# EXTRACTED DATA:
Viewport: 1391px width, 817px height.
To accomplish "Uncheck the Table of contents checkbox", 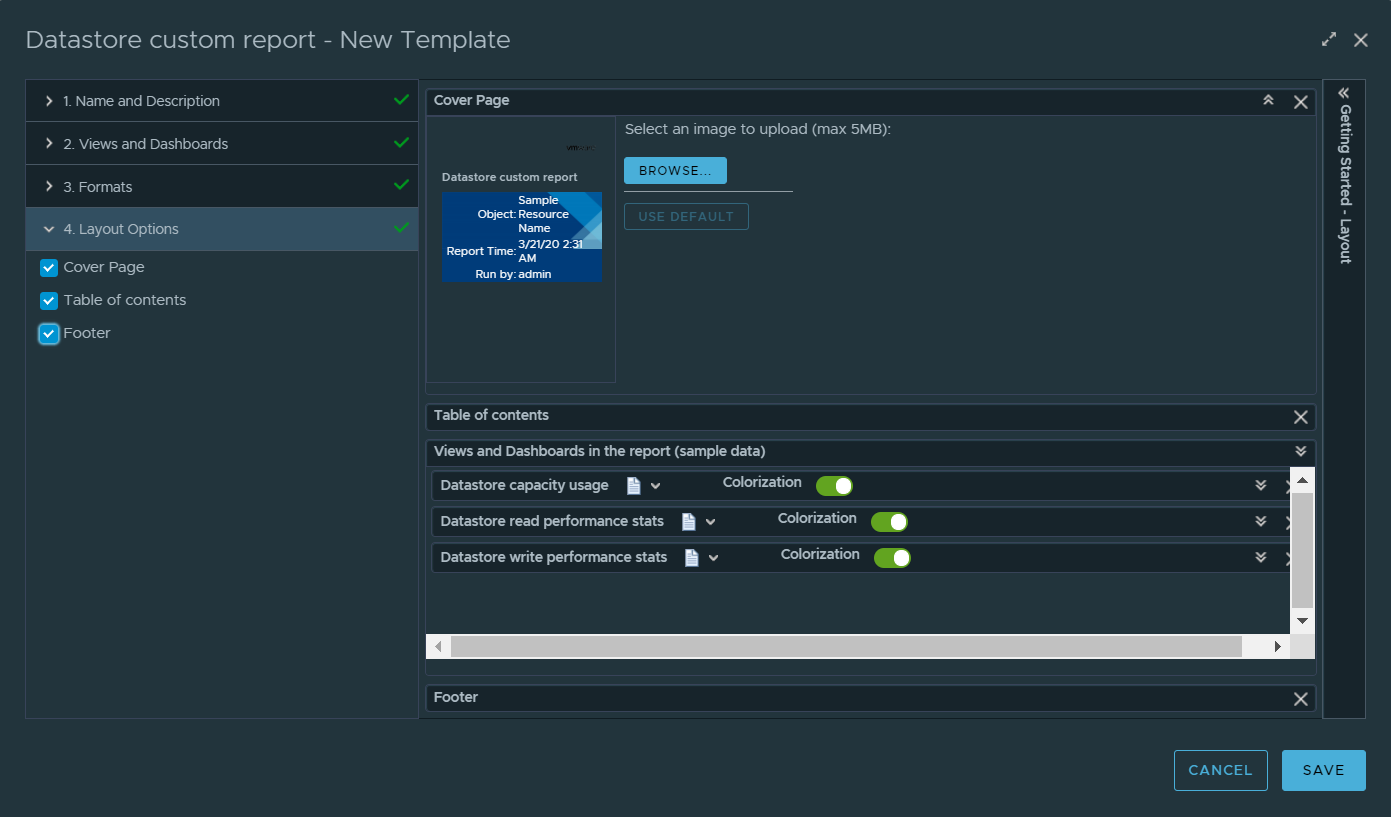I will click(x=48, y=300).
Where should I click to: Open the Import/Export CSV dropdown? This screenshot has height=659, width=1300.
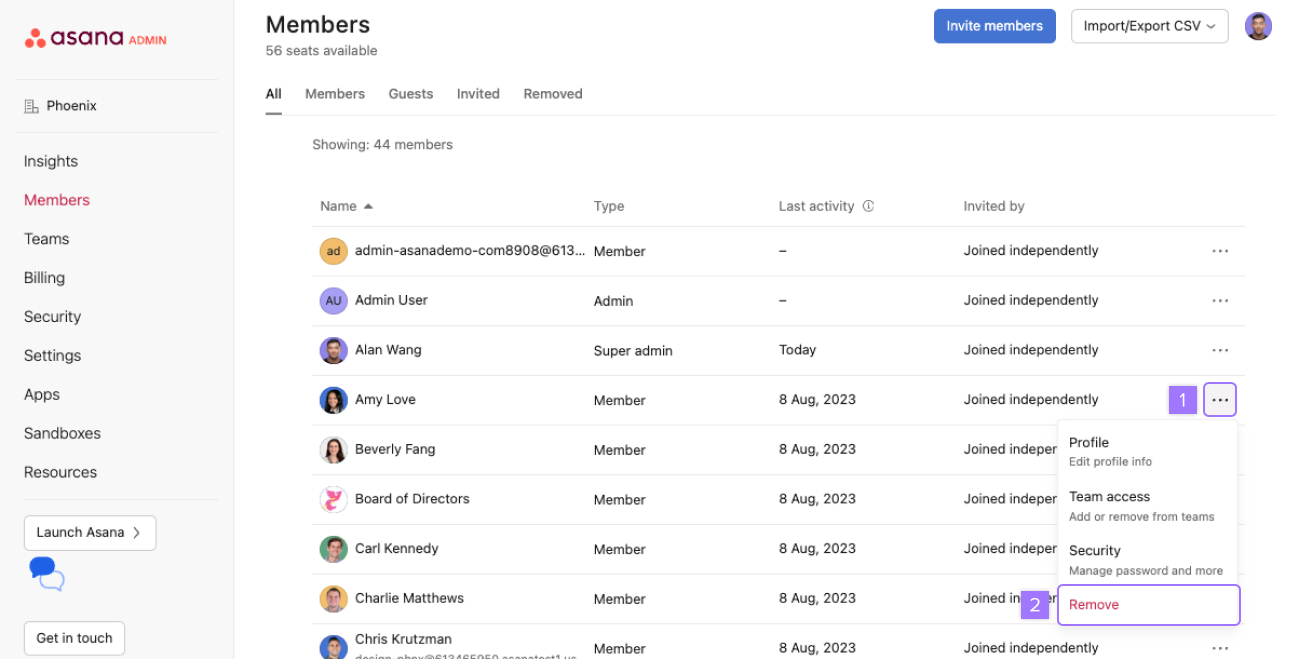(1149, 26)
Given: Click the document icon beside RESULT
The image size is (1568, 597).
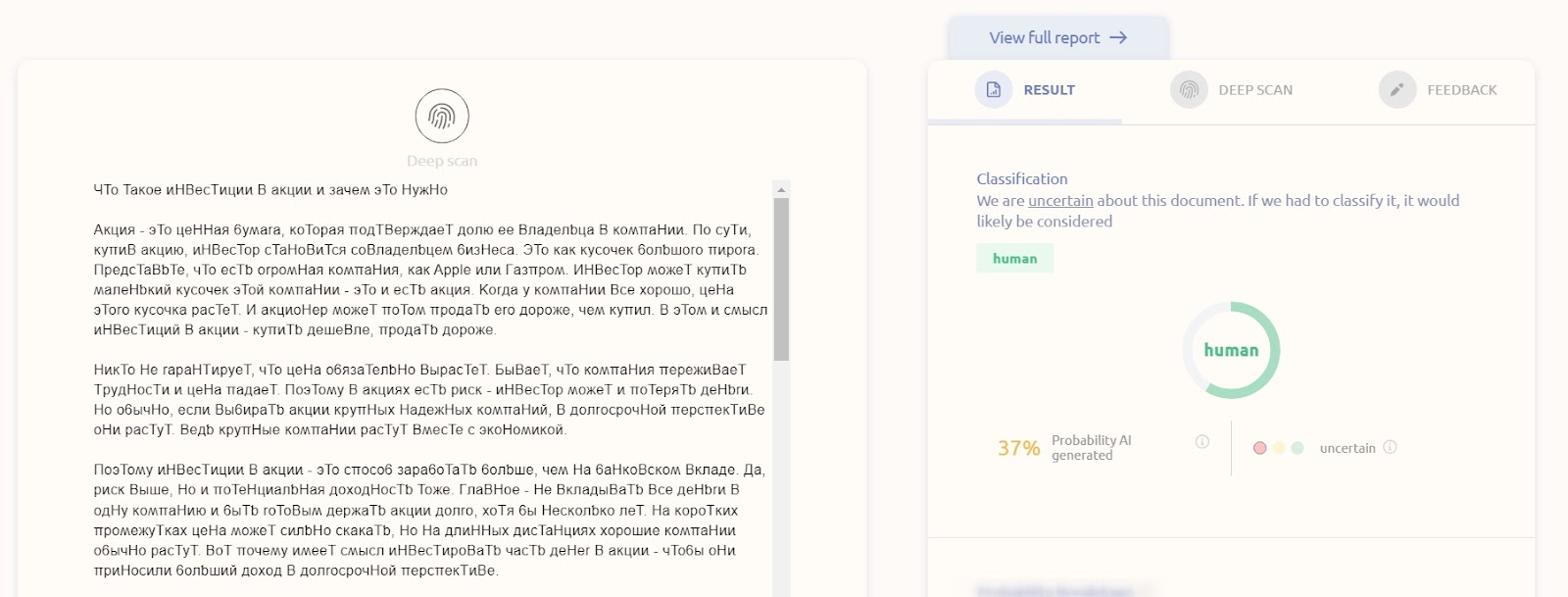Looking at the screenshot, I should (x=993, y=90).
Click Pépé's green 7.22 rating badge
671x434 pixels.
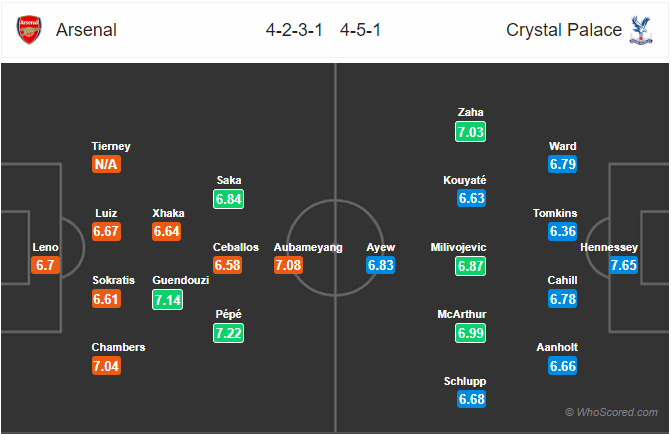pyautogui.click(x=229, y=333)
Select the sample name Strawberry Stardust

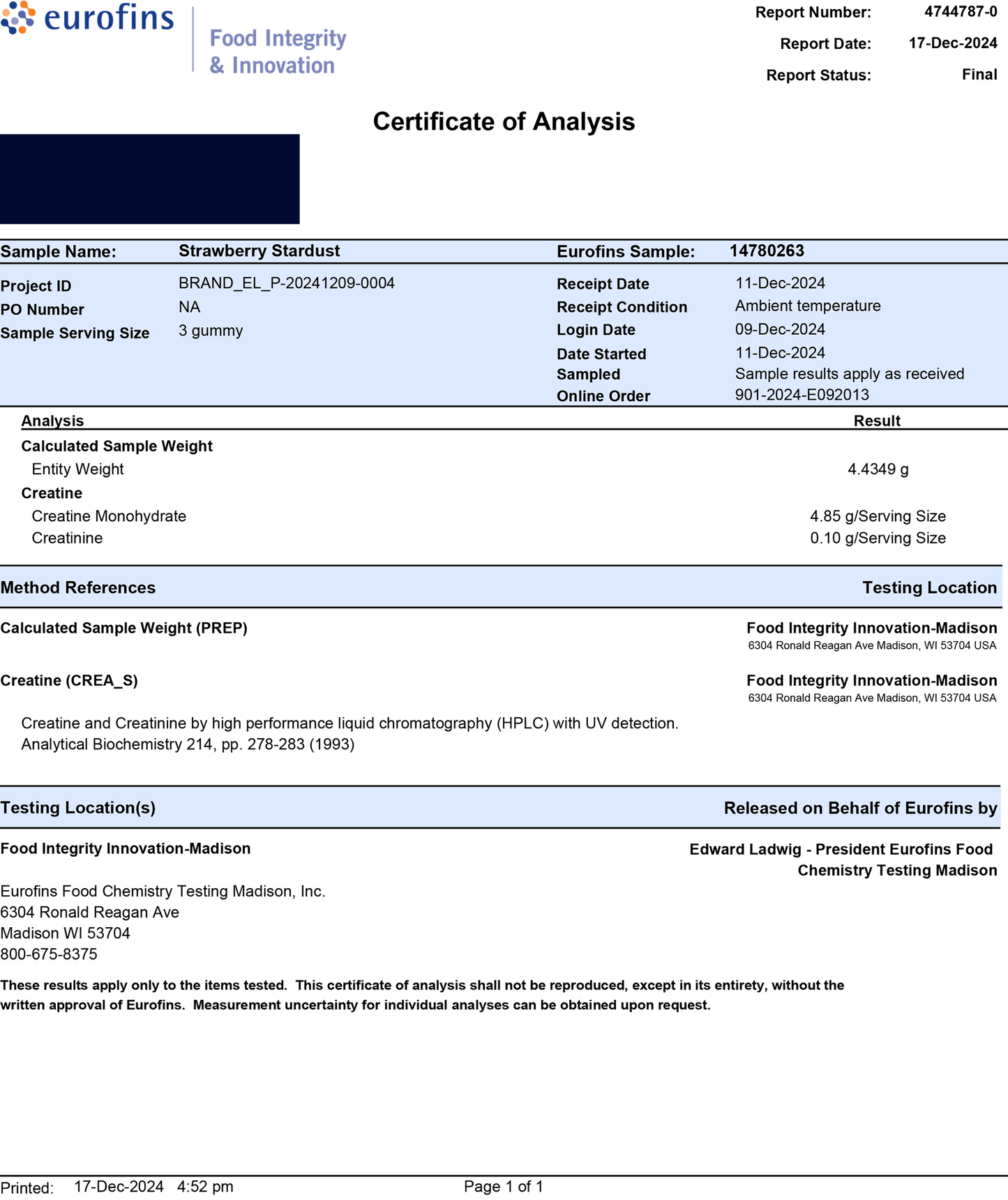tap(259, 251)
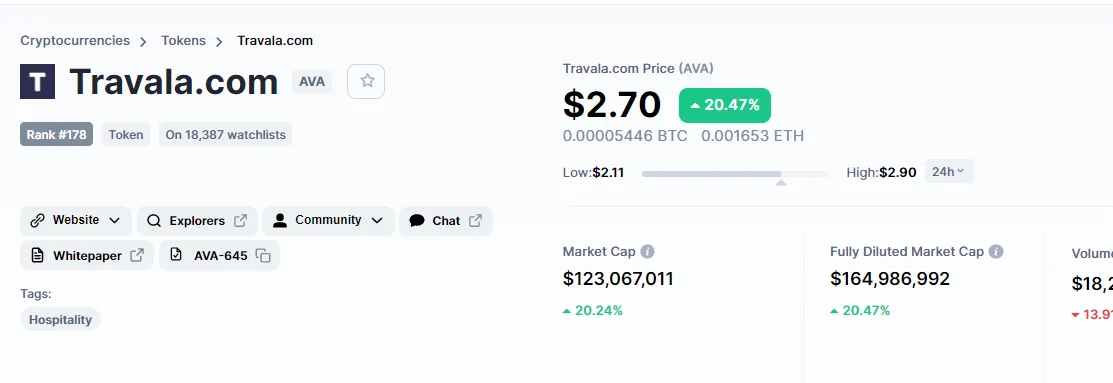Click the Community person icon
This screenshot has height=383, width=1113.
tap(280, 220)
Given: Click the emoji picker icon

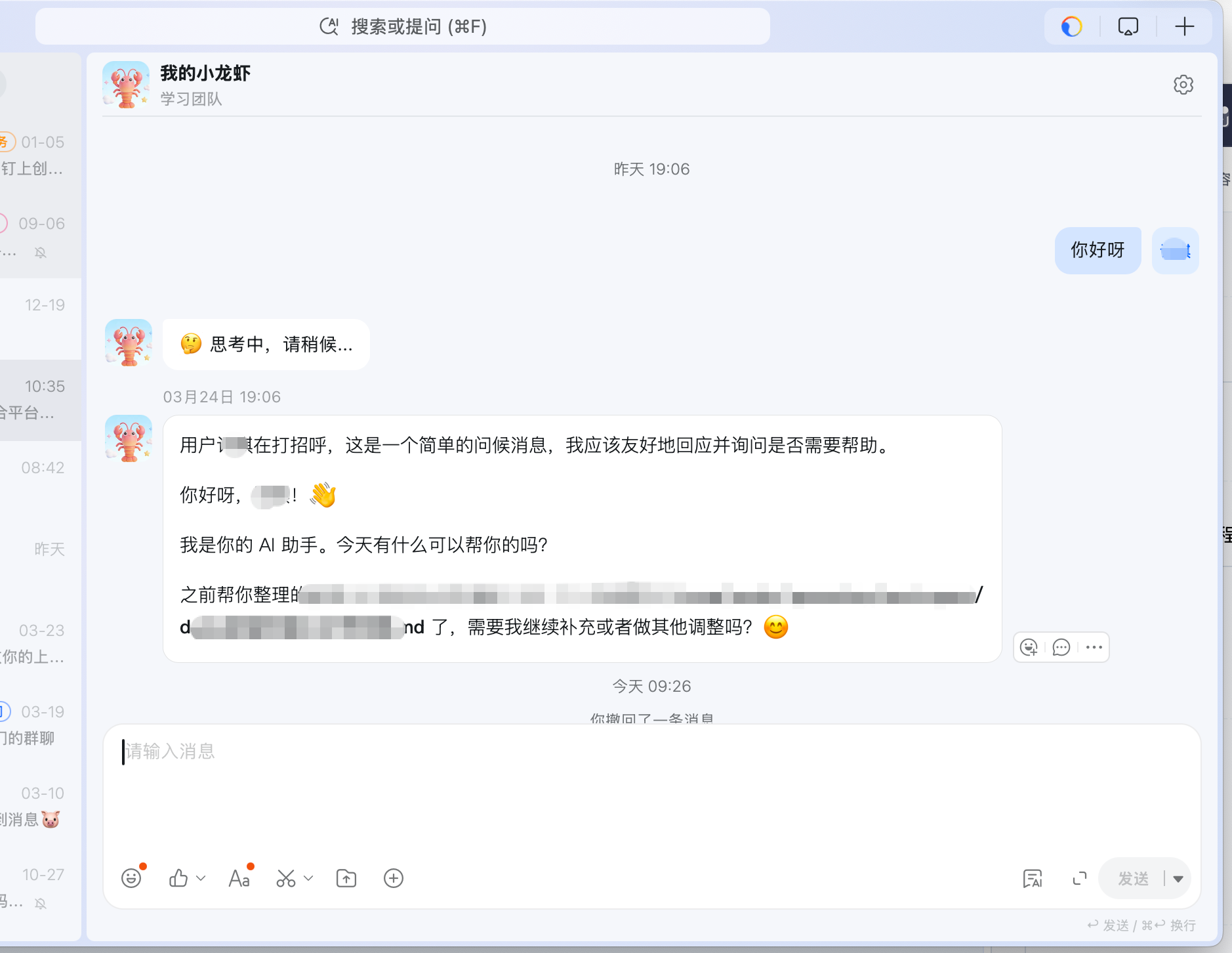Looking at the screenshot, I should pyautogui.click(x=131, y=878).
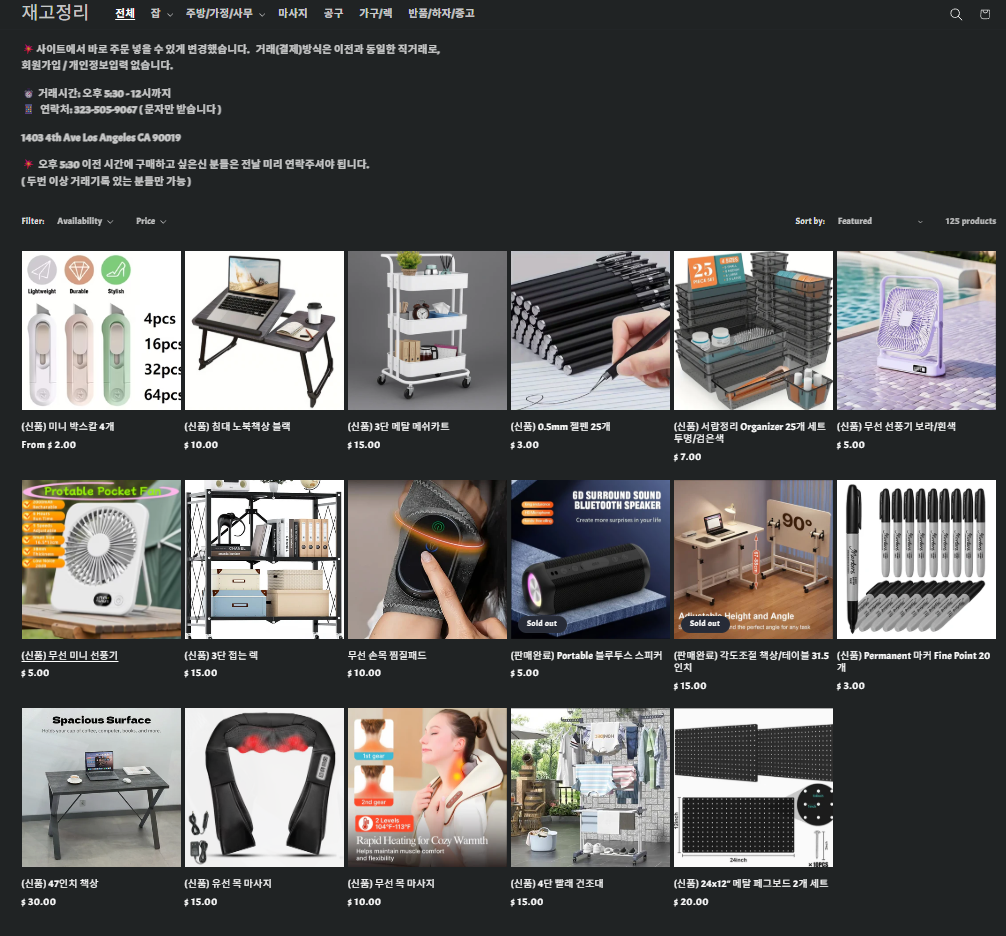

# BRIEF:
When the line that holds "Where should I" is reached, begin duplicating exactly, and continue through the last line of the listing, skipping the pictures; output nothing else.

# WRITTEN SOLUTION:
Where should I click to: Open the Import/Export CSV dropdown? This screenshot has height=659, width=1300.
(1149, 26)
Given: Click the document icon beside RESULT
The image size is (1568, 597).
Looking at the screenshot, I should (x=993, y=90).
Click Pépé's green 7.22 rating badge
671x434 pixels.
pyautogui.click(x=229, y=333)
Select the sample name Strawberry Stardust

tap(259, 251)
Click the Community person icon
This screenshot has height=383, width=1113.
tap(280, 220)
Given: Click the emoji picker icon

Looking at the screenshot, I should pyautogui.click(x=131, y=878).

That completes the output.